It was yet another display of Kennedy's extraordinary emotional impact on Negroes. In the early days of the Kennedy Administration, both Jack and Bobby were criticized by black leaders for inadequate and tardy attention to civil rights. That attitude changed gradually, so that now, when Kennedy visits Watts, the word is "Make way for the President." In Washington's ghetto recently, he was greeted as a "blue-eyed soul brother."

While Columbus Negroes were demonstrating that brotherhood, the Ohio delegation cooled its heels for two hours in the Neil House Hotel. Kenny O'Donnell had sent word: "Be on time. These are delegates." But for Kennedy, it was more important to bring out the crowds, to show the Ohio politicians his pulling power on the streets. The delegates, he figures, will come over only if he proves to them that he can electrify the electorate.

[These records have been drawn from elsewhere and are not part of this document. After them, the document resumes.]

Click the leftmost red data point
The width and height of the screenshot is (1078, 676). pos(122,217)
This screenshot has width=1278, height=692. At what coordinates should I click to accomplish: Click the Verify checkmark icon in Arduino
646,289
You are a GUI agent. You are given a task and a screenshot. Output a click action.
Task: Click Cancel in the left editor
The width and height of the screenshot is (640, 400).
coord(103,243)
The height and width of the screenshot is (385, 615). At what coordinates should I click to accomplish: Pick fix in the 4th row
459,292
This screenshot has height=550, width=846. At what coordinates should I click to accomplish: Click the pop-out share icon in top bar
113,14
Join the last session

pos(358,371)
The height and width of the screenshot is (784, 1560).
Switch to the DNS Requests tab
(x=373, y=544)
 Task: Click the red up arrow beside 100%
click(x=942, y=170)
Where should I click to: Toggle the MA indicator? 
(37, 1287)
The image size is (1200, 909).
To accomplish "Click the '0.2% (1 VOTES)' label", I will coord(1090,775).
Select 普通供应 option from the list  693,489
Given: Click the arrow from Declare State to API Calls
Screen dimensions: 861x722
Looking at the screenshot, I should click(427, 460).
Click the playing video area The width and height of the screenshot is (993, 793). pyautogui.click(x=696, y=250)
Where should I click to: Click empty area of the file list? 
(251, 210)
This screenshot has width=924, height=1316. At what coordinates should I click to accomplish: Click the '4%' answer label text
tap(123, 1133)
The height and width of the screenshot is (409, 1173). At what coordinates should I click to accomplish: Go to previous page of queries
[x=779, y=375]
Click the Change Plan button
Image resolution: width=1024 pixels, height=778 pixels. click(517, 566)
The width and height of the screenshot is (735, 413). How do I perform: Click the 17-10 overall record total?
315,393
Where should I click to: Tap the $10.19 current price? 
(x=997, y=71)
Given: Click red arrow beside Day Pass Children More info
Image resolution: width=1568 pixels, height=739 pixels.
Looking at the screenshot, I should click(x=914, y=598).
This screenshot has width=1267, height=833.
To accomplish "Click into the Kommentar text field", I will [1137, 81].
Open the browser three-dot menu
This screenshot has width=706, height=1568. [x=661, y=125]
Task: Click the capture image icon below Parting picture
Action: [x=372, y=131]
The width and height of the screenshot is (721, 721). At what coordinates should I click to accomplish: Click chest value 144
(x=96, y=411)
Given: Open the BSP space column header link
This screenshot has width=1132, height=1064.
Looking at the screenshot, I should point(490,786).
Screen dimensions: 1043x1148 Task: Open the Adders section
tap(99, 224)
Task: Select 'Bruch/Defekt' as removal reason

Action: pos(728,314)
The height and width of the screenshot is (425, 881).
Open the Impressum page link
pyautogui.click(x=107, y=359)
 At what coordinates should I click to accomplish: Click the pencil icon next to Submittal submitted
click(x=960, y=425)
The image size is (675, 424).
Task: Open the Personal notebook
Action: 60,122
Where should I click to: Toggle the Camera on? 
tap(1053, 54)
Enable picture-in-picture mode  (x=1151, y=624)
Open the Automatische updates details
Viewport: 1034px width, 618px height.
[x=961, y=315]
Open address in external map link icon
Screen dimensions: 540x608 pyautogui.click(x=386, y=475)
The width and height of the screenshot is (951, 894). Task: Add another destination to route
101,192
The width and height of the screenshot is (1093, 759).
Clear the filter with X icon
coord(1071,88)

Until June 4, his aim is not to wrestle delegates to the ground in non-primary states, but merely to keep them out of Humphrey's hammerlock.

"I'm not going to ask for your support on the basis that you were friendly to a relative of mine eight years ago," he told the Ohioans. "I'm asking for a fair shake, and when this is over, I'm coming back to Ohio and hope to talk about my record then." This is a far cry from the Kennedys' bone-crushing approach to Ohio in 1960, when they virtually forced Governor Mike Di Salle to stand aside as a favorite son so that Jack Kennedy could have the field to himself. Di Salle cooperated and, despite his hurt feelings, is a Kennedy backer today.

Old Enmity. As Kennedy strategists view the race, McCarthy is finished as a serious candidate, although he might still give them competition in Oregon next week and California the week after. Kennedy studiously avoids taking any pokes at McCarthy in the hope that eventually he will inherit some of the delegate strength remaining in the

Minnesotan's quiver. From McCarthy himself, Kennedy can hope for little. The two men's long-standing antipathy --going back to McCarthy's anti-Kennedy stand in 1960--has not softened at all this year despite their similarity of views on Viet Nam. While Kennedy has been needling Humphrey, McCarthy has been complaining that some Kennedy supporters have distributed nasty half-truths about his record as a Senator. "It is not the kind of politics," averred McCarthy, "to which I would lend my name or allow to go on without repudiating it."

But McCarthy does not rule out the possibility of a coalition with Humphrey: "It all depends on the progress of the peace talks, on Humphrey's positions, and on the progress of the campaign." Just how many delegates McCarthy would actually be able to transfer, however, is uncertain. If he fares poorly on the first ballot in Chicago, his control over those bound to him either by loyalty or law could disintegrate completely.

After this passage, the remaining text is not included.